Corruption Invariant Learning for Re-identification

Overview

Corruption Invariant Learning for Re-identification

The official repository for Benchmarks for Corruption Invariant Person Re-identification (NeurIPS 2021 Track on Datasets and Benchmarks), with exhaustive study on corruption invariant learning in single- and cross-modality ReID datasets, including Market-1501-C, CUHK03-C, MSMT17-C, SYSU-MM01-C, RegDB-C.

PWC PWC PWC PWC PWC

Maintenance Plan

The benchmark will be maintained by the authors. We will get constant lectures about the new proposed ReID models and evaluate them under the CIL benchmark settings in time. Besides, we gladly take feedback to the CIL benchmark and welcome any contributions in terms of the new ReID models and corresponding evaluations. Please feel free to contact us, [email protected] .

TODO:

  • other datasets configurations
  • get started tutorial
  • more detailed statistical evaluations
  • checkpoints of the baseline models
  • cross-modality preson Re-ID dataset, CUHK-PEDES
  • other ReID datasets, like VehicleID, VeRi-776, etc.

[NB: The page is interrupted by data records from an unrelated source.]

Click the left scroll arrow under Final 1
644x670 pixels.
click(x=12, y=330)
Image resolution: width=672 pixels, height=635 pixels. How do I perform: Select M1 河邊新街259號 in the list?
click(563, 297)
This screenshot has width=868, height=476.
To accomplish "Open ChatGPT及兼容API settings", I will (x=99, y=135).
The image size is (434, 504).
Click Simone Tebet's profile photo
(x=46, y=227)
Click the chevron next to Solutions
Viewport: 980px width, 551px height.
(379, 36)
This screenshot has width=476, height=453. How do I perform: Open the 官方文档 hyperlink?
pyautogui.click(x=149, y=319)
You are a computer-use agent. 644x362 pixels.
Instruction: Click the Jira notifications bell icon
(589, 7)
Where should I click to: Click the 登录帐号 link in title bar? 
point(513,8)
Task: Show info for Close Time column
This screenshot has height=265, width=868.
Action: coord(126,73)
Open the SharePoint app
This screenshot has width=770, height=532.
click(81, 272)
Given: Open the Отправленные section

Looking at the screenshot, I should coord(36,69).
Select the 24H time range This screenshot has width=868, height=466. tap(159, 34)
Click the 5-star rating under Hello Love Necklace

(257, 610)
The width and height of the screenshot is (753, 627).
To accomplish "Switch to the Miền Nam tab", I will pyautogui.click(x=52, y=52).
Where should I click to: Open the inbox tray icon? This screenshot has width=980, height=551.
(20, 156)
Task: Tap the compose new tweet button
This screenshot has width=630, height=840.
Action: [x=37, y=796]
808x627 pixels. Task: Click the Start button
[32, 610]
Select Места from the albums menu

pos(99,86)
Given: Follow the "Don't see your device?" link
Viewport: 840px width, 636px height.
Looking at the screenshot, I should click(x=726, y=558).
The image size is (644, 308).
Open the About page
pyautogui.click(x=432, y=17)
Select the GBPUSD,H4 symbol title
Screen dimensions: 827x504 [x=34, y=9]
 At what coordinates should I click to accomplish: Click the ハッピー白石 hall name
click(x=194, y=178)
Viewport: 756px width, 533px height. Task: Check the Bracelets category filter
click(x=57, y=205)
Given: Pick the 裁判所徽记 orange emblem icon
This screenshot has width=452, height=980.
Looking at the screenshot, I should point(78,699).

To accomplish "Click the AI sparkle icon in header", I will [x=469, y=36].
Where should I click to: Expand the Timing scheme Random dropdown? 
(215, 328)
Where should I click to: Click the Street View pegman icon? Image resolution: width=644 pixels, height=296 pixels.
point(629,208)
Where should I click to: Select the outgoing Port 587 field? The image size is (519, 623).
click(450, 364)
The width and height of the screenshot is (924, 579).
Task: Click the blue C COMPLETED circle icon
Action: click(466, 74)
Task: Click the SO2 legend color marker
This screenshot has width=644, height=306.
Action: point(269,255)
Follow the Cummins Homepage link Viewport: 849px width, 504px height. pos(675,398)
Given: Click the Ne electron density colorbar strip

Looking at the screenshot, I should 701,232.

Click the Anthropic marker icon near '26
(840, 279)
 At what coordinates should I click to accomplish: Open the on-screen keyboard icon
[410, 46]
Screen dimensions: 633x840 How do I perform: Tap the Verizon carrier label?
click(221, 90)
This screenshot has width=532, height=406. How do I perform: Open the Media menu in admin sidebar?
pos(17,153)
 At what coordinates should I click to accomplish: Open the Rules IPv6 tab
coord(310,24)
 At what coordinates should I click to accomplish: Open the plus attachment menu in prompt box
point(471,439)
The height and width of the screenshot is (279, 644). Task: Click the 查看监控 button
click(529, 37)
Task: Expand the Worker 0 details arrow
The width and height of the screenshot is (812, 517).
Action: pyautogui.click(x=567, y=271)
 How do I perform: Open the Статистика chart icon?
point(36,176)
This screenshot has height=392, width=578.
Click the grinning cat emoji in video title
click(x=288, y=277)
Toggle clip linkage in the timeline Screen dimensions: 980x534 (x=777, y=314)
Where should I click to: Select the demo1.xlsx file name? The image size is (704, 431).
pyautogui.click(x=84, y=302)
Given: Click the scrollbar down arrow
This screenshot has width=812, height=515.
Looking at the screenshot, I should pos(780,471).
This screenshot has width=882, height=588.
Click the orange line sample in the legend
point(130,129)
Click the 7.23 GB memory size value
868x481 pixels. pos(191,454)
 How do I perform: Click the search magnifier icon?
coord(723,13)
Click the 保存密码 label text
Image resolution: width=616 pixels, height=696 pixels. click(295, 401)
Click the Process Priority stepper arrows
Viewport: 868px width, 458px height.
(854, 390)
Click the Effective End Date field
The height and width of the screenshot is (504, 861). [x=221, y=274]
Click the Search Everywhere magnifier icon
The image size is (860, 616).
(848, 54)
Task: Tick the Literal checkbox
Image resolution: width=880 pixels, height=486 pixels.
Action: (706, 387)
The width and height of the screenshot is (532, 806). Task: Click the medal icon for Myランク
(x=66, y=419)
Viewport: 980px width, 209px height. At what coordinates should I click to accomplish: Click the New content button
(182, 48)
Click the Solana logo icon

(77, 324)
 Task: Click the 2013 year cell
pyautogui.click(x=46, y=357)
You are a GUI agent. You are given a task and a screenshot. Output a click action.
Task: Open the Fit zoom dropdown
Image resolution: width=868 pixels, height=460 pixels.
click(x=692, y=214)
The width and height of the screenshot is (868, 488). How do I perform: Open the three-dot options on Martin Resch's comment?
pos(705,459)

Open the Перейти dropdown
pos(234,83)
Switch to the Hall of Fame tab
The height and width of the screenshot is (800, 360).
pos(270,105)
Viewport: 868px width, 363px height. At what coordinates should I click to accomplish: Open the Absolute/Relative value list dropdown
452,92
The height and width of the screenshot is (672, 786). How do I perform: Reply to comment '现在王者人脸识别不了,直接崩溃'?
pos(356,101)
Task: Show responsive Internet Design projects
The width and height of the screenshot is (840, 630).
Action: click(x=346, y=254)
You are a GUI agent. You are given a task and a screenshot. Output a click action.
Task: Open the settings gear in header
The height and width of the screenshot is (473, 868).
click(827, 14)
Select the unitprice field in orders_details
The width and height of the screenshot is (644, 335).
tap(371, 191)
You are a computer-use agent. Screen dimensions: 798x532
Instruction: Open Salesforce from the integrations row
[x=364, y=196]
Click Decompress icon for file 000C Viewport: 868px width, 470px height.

(Note: codebase from TransReID)

Quick Start

1. Install dependencies

  • python=3.7.0
  • pytorch=1.6.0
  • torchvision=0.7.0
  • timm=0.4.9
  • albumentations=0.5.2
  • imagecorruptions=1.1.2
  • h5py=2.10.0
  • cython=0.29.24
  • yacs=0.1.6

2. Prepare dataset

Download the datasets, Market-1501, CUHK03, MSMT17. Set the root path of the dataset in congigs/Market/resnet_base.yml, DATASETS: ROOT_DIR: ('root'), or set it in scripts/train_market.sh, DATASETS.ROOT_DIR "('root')".

3. Train

Train a CIL model on Market-1501,

sh ./scripts/train_market.sh

4. Test

Test the CIL model on Market-1501,

sh ./scripts/eval_market.sh

Evaluating Corruption Robustness On-the-fly

Corruption Transform

The main code of corruption transform. (See contextual code in ./datasets/make_dataloader.py, line 59)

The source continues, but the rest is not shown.